Compare Ga. Code Ann. Section 17-10-35(e) (1982), which reads—

“The court shall include in its decision a reference to those similar cases which it took into consideration. In addition to its authority regarding correction of errors, the court, with regard to review of death sentences, shall be authorized to:

“(1) Affirm the sentence of death; or

“(2) Set the sentence aside and remand the case for resentencing by the trial judge based on the record and argument of counsel. The records of those similar cases referred to by the Supreme Court in its decision and the extracts prepared as provided for in subsection (a) of Code Section 17-10-37 shall be provided to the resenten-cing judge for his consideration.”

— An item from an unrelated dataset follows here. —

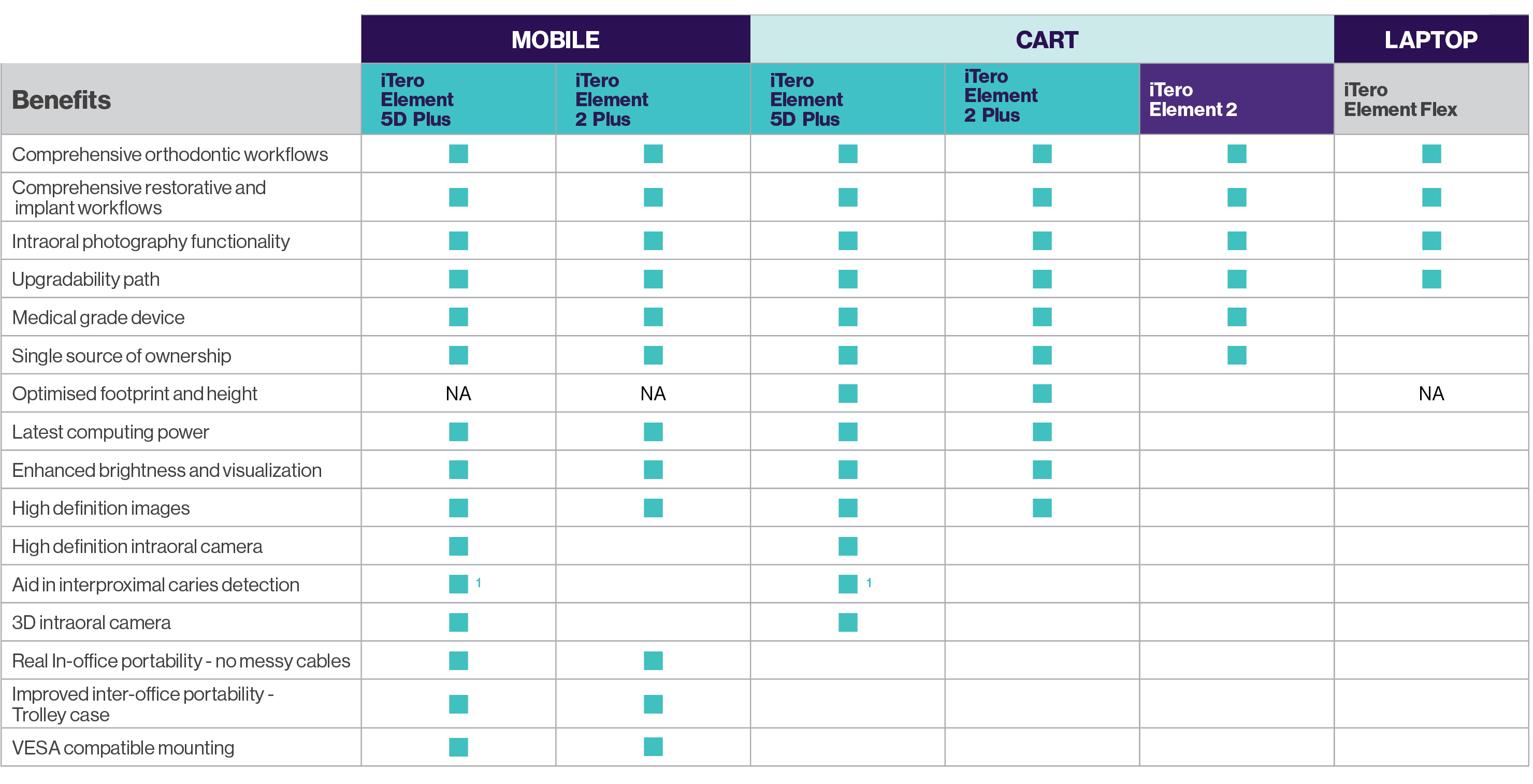Click the Benefits header cell
The width and height of the screenshot is (1533, 784).
coord(62,100)
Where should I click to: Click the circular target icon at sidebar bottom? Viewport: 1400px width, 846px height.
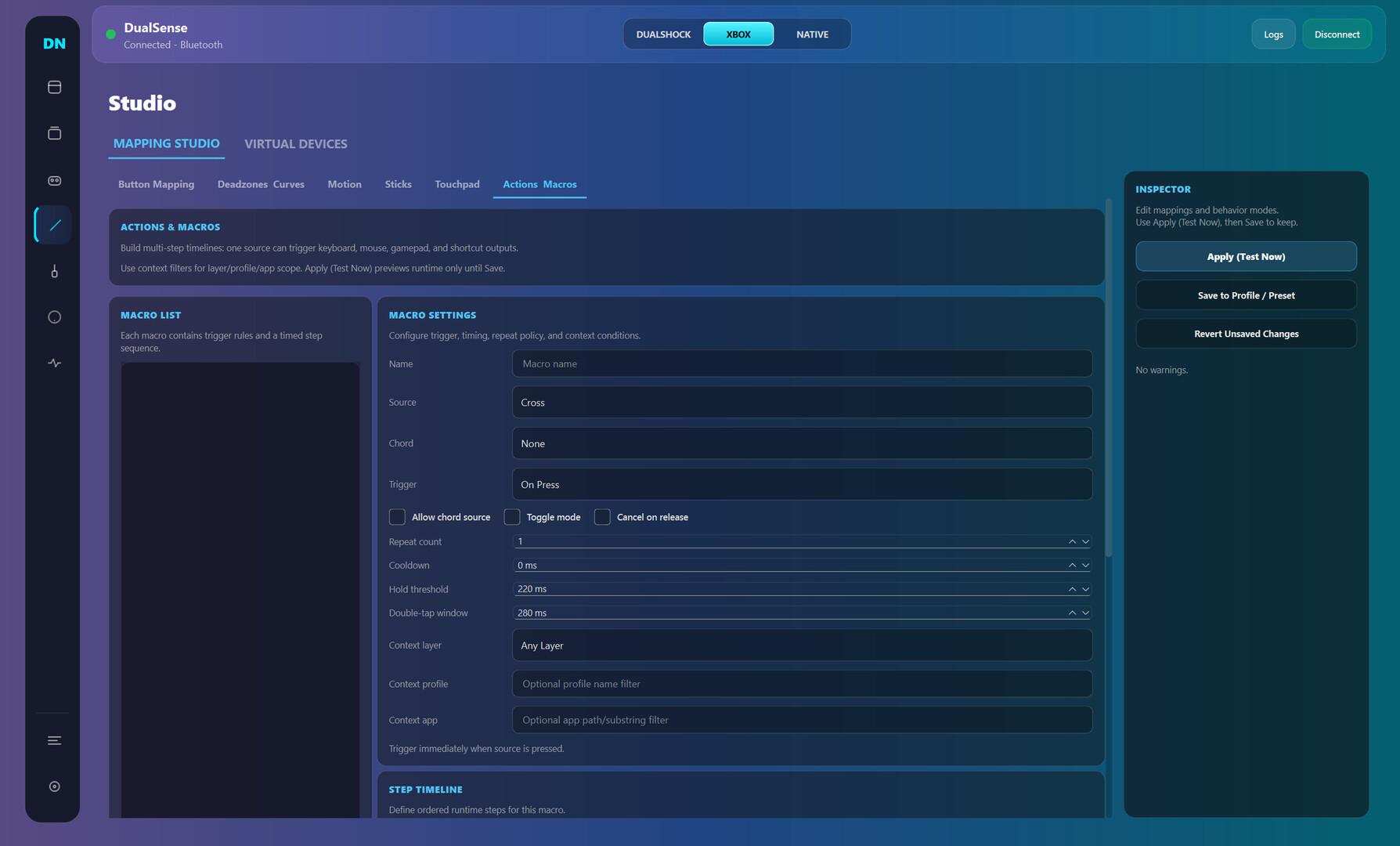54,786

—with South Carolina Code Section 16-3-25(E) (1985), which reads:

“The court shall include in its decision a reference to those similar cases which it took into consideration. In addition to its authority regarding correction of errors, the court, with regard to review of death sentences, shall be authorized to:

“(1) Affirm the sentence of death; or

“(2) Set the sentence aside and remand the case for resentencing by the trial judge based on the record and argument of counsel. The records of those similar cases referred to by the Supreme Court of South Carolina in its decision, and the extracts prepared as hereinafter provided for, shall be provided to the resentencing judge for his consideration. If the court finds error prejudicial to the defendant in the sentencing proceeding conducted by the trial judge before the trial jury as outlined under Item (B) of § 16-3-20, the court may set the sentence aside and remand the case for a re-sentencing proceeding to be conducted try the same or a different trial judge and by a new jury impaneled for such purpose. In the resentencing proceeding, the new jury, if the defendant does not waive the right of trial jury for the resentencing proceeding, shall hear evidence in extenuation, mitigation or aggravation of the punishment in addition to any evidence admitted in the defendant’s first trial relating to guilt for the particular crime for which the defendant has been found guilty.” (Emphasis added.)

Tex. Code Crim. Proc. Ann. Article 37.071 (Vernon’s 1987 Cum. Supp.).

Tex. Code Crim. Proc. Ann. Article 44.29 (Vernon’s 1987 Cum. Supp.) provides:

“Where the court of appeals or the Court of Criminal Appeals awards a new *379trial to the defendant, the cause shall stand as it would have stood in case the new trial had been granted by the court below.”

See, also, Mo. Rev. Stat. Section 565.035(5) (1986).